__TEXTE FOURNI__.
2. Nous faisons entre 40 mn et 1 h d'orthographe par semaine sans aucune lassitude, sans presque s'en apercevoir (avec 2 tests en moyenne par semaine).
3. Les " mauvais " en orthographe côtoient les " meilleurs " les dépassent parfois dans le nombre de réussites.
4. Chaque enfant a ses fautes-leitmotiv, un profil d'erreur, ce qui permet de l'aider à ajuster son travail par ailleurs (plan de travail).
5. Le fait d'utiliser les bouts de phrases contenant LA FAUTE évite une orthographe trop pointilliste, trop sèche.
6. Je crois que la main, comme l'œil, a une " mémoire ". Je ne saurais l'expliquer, mais l'imprégnation est réelle ; une lacune dans les accords du pluriel, par exemple, se retrouve sous de multiples formes et l'enfant, peu à peu, extrapole sur des formes jusqu'alors inconnues de lui. Les accords s'ajustent tout au long de l'apprentissage, empiriquement pourrait-on dire.

__INFORMATIONS FOURNIES__.
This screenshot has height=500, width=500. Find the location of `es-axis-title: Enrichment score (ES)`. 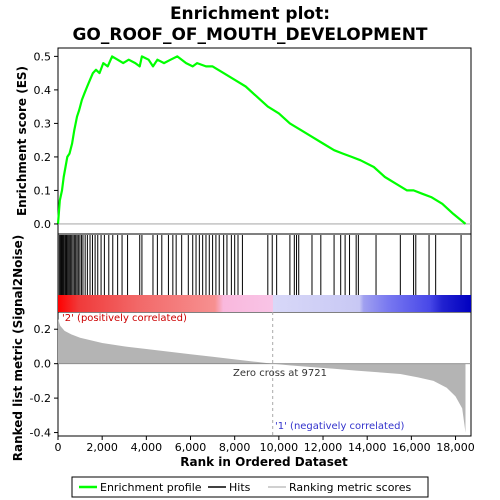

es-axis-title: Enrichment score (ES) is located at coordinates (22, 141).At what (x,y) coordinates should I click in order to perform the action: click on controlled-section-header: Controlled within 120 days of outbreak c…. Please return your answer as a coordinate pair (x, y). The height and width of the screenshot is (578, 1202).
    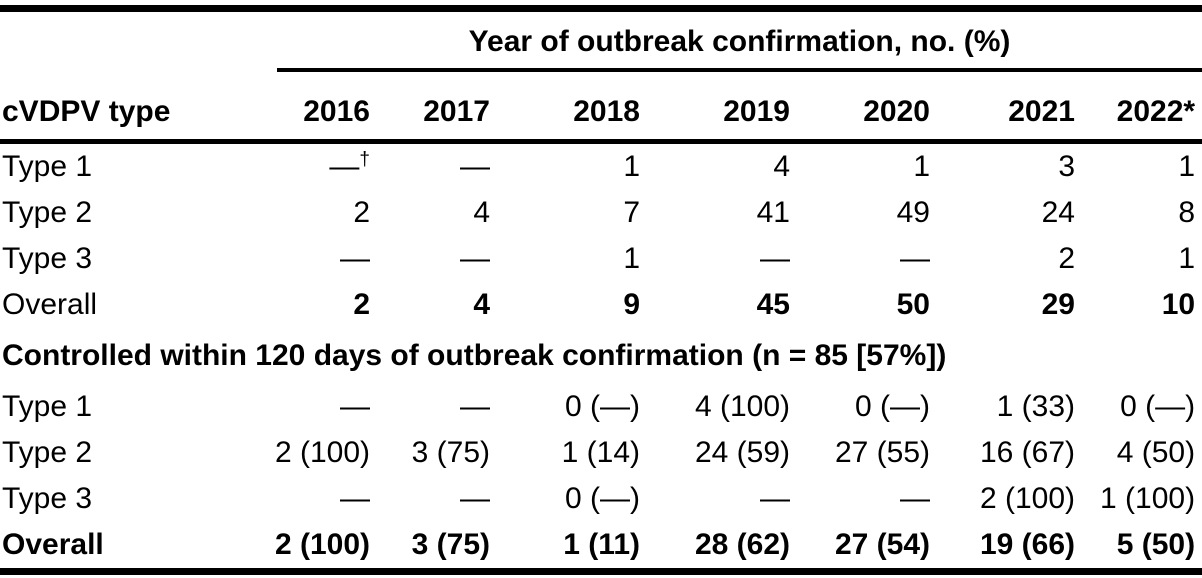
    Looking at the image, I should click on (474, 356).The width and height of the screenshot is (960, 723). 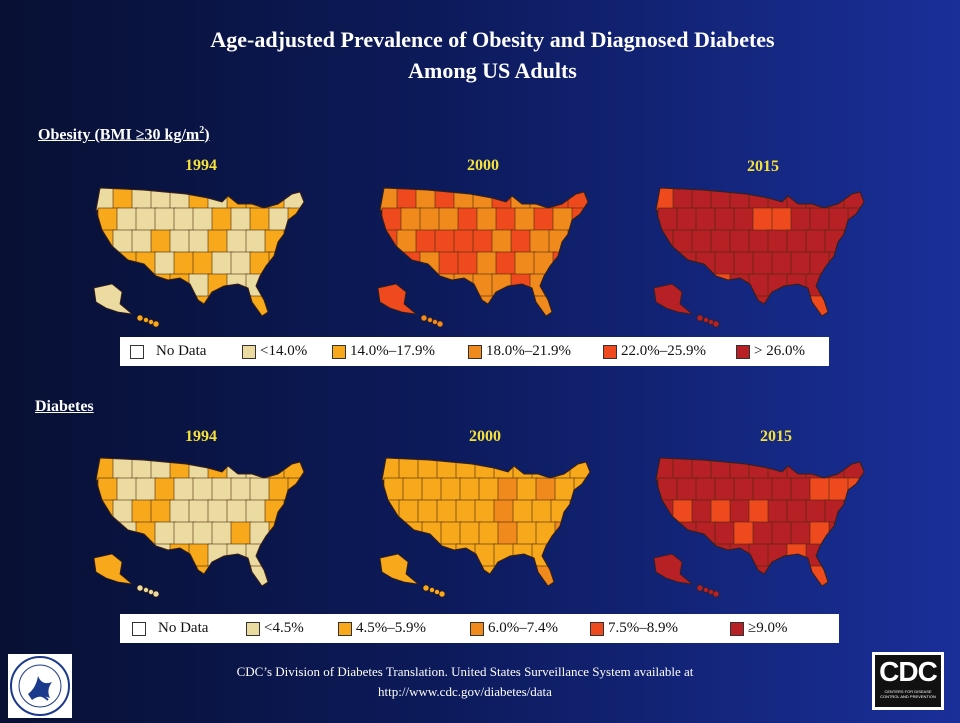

__VOS TÂCHES__.
A) Traduisez en anglais cette phrase du texte sur l'orthographe : « Le fait d'utiliser les bouts de phrases contenant LA FAUTE évite une orthographe trop pointilliste, trop sèche. »
B) Poursuivez le texte sur l'apprentissage de l'orthographe en reprenant juste après sa dernière phrase.

__RÉSULTATS PAR TÂCHE__.
A) Using the sentence fragments containing THE MISTAKE avoids a spelling practice that is too pointillist, too dry.

B)
7. Le réinvestissement n'est pas immédiat, mais il est très réel si on a la chance d'avoir les enfants longtemps.
8. La feuille d'apprentissage est un constat toujours positif des progrès réalisés. Chez moi, elle suit les enfants l'année suivante.
9. On retrouve sur chaque feuille, à plus ou moins longue échéance, tout ce qui doit être " traité " en orthographe, vocabulaire, conjugaison. Sans trimer sur des leçons ou des exercices aussi stériles qu'ennuyeux. Et quelle satisfaction de rayer une erreur surmontée. On grandit à chaque fois...
Cet outil, qui a priori, paraît contraignant, nous laisse en réalité, aux enfants et à moi, une liberté nouvelle. En ne s'embarrassant pas des cailloux sur la route de l'écrit. On met les cailloux en tas sur le bord du chemin, on les concasse petit à petit, sans nous perturber les essieux...
A remarquer toutefois que cet outil est avide d'écrit, de production, d'expression. Il s'en nourrit. Je crois que ça ne marcherait pas dans les endroits où l'on écrit sur commande. Pour faire la chasse aux fautes, faut qu'il y ait des grands espaces d'écriture.
On ne chasse pas dans les réserves..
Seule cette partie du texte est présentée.